#### To be done
Copy the text of each record below word for word, and leave the pictures out of your answer.

#### Records for processing
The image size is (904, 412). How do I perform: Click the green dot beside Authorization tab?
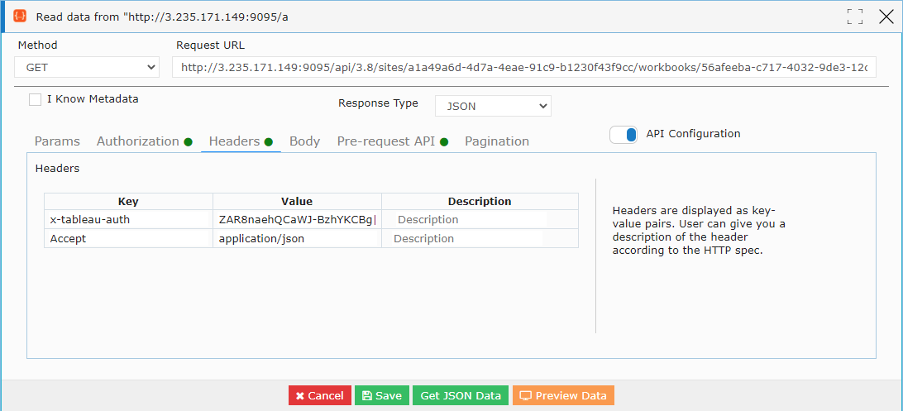click(188, 142)
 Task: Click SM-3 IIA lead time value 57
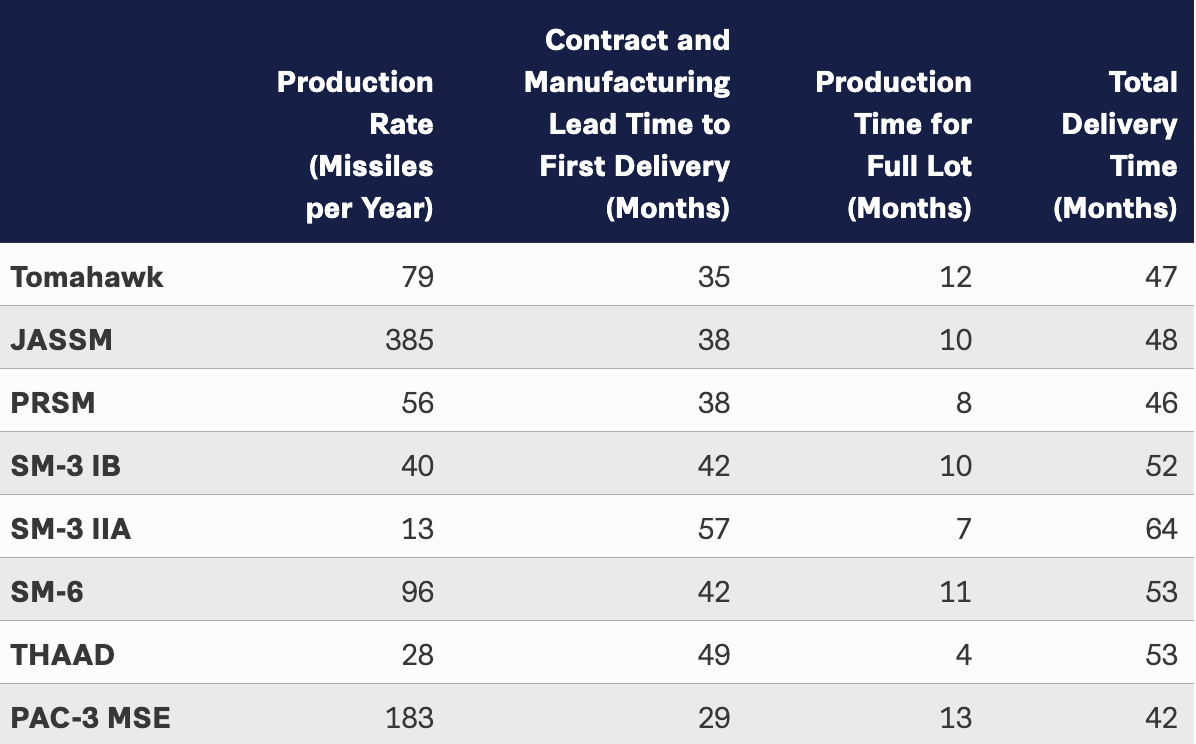(714, 529)
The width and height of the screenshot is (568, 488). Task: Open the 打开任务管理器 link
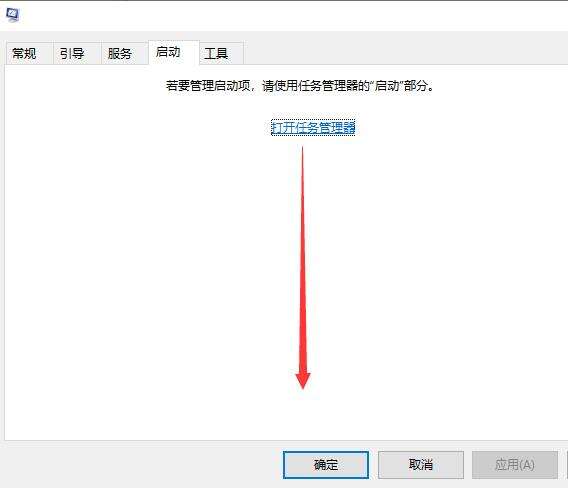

#### The response
The image size is (904, 412). How do I perform: Click the green dot beside Authorization tab?
click(188, 142)
 Task: Click SM-3 IIA lead time value 57
(714, 529)
The width and height of the screenshot is (568, 488). Task: Open the 打开任务管理器 link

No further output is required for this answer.